● **Exercise material**:

★ ★ ★

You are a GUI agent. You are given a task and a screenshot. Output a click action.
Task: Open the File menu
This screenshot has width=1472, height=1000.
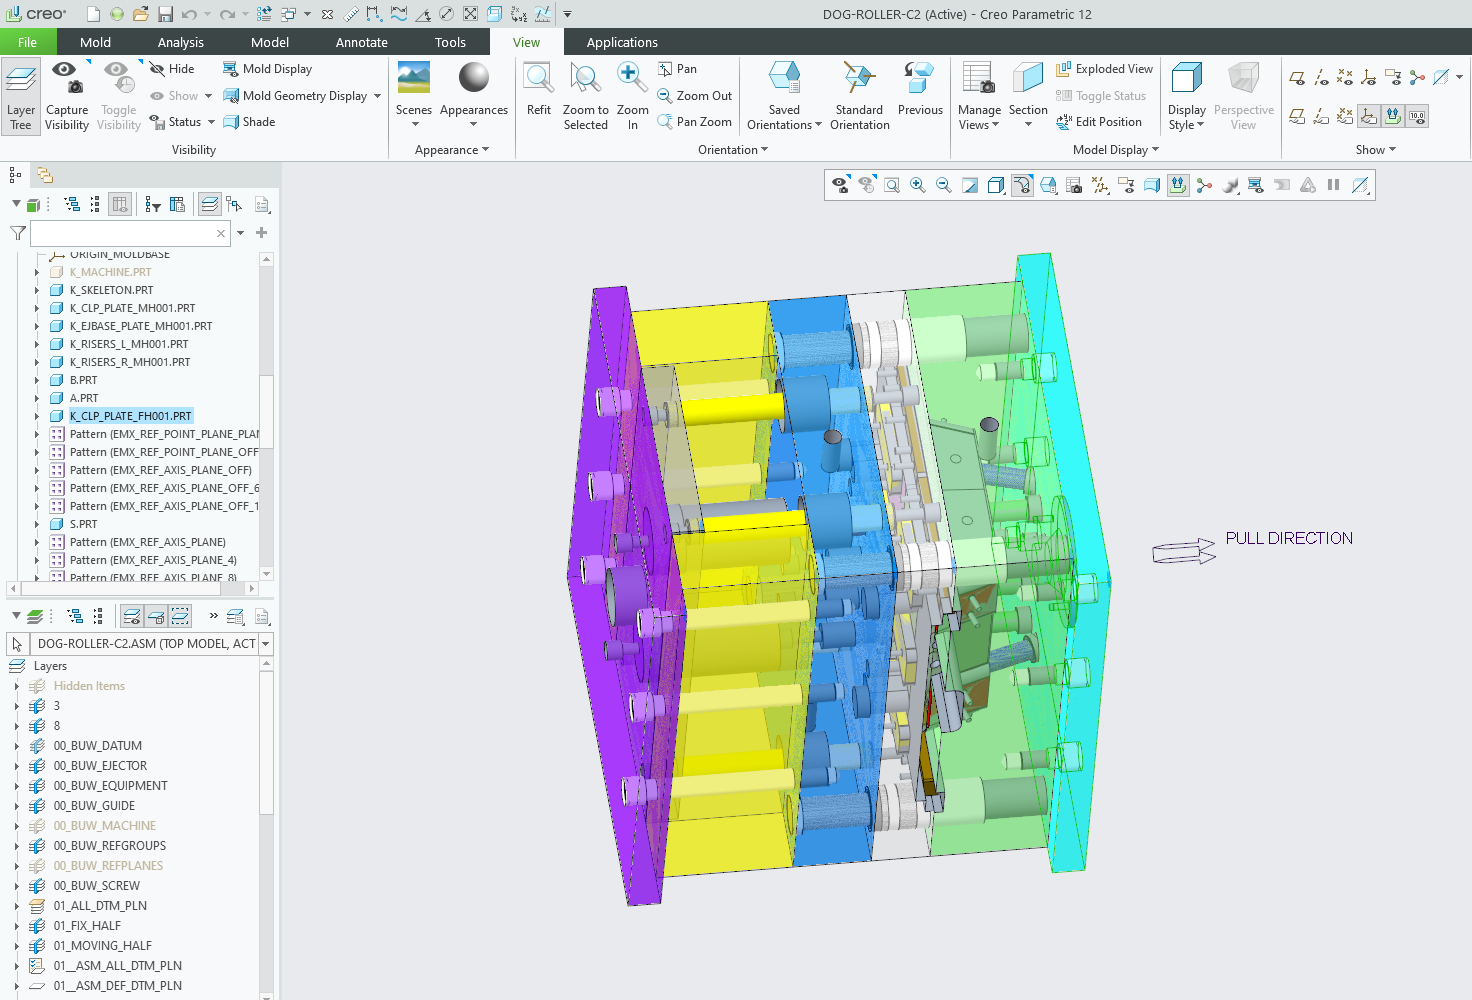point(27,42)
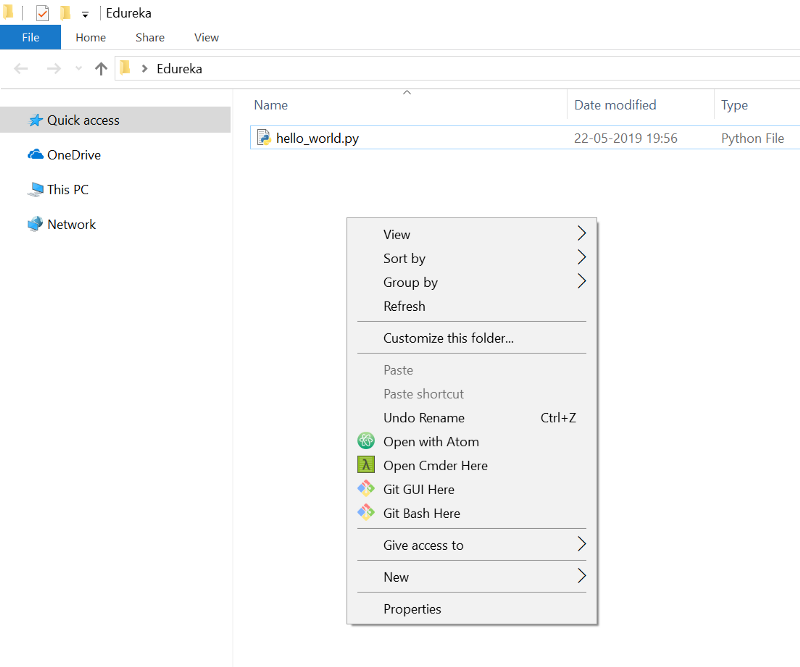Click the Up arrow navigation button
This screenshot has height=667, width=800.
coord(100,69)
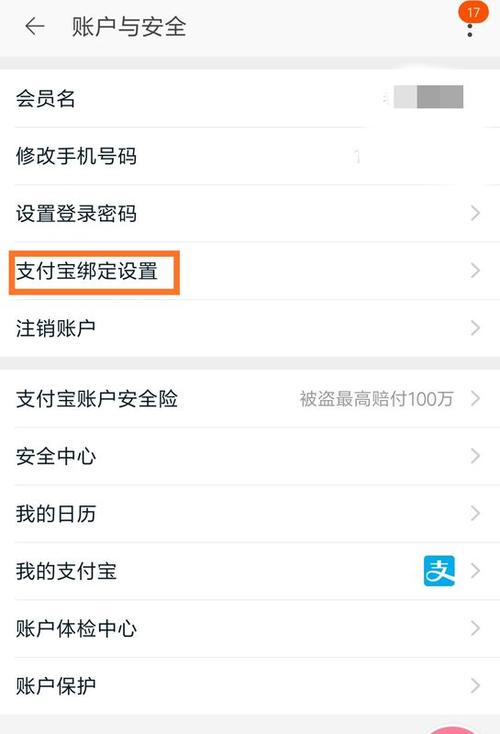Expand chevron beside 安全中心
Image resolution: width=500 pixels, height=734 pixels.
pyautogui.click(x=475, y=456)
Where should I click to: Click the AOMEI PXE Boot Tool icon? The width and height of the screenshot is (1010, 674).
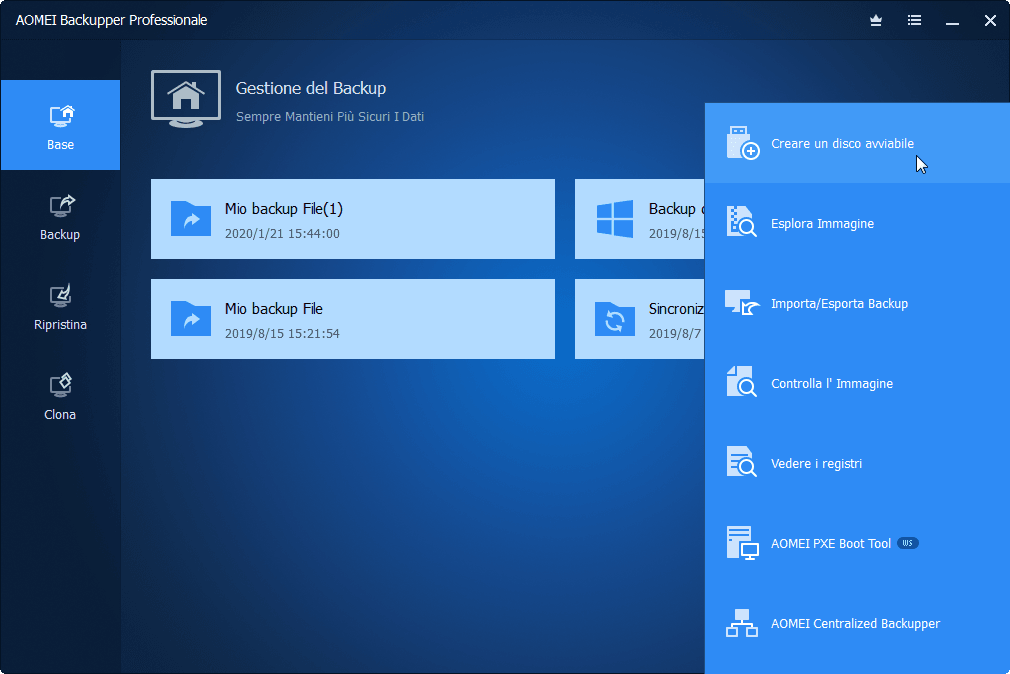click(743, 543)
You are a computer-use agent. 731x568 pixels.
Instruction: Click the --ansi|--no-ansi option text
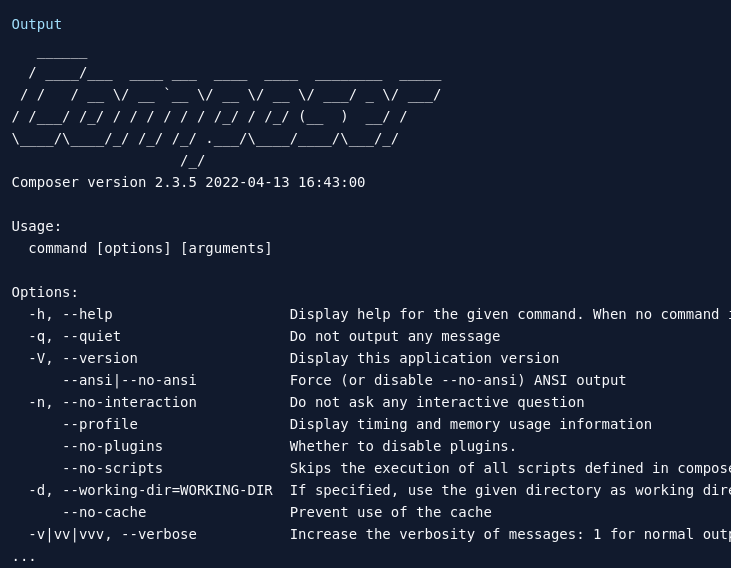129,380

★ ★ ★

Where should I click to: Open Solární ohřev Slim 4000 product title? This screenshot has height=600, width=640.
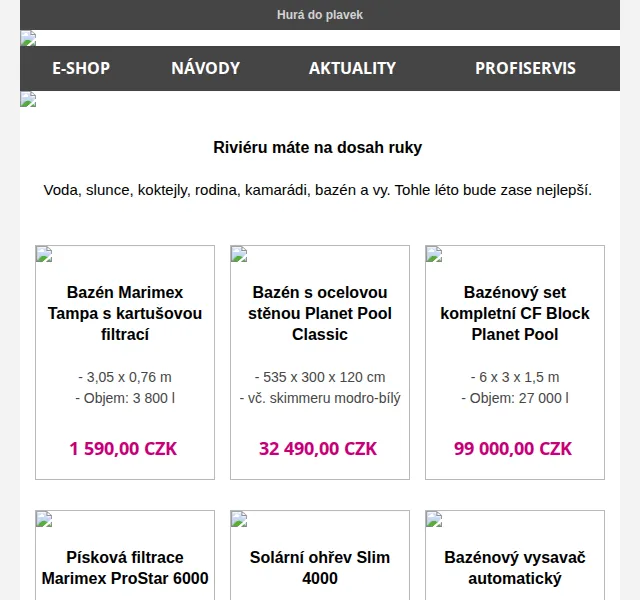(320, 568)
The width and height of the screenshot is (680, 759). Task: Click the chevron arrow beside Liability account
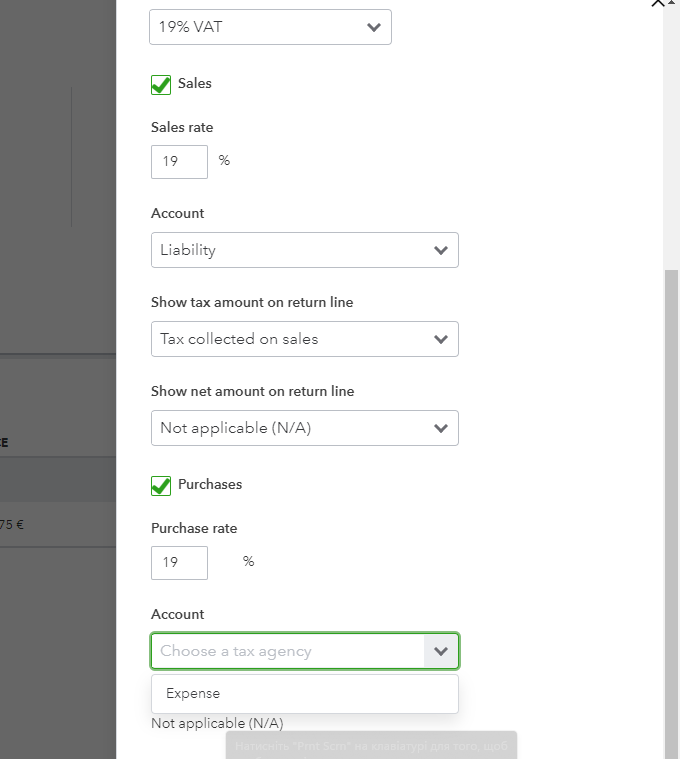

★ ★ ★

● **Exercise goal**: For every line of the material that holds the word "agent", make a copy.

● **Finished exercise**:
You are a GUI agent. You are given a task and a screenshot. Output a click action.
You are a computer-use agent. 731x568 pixels.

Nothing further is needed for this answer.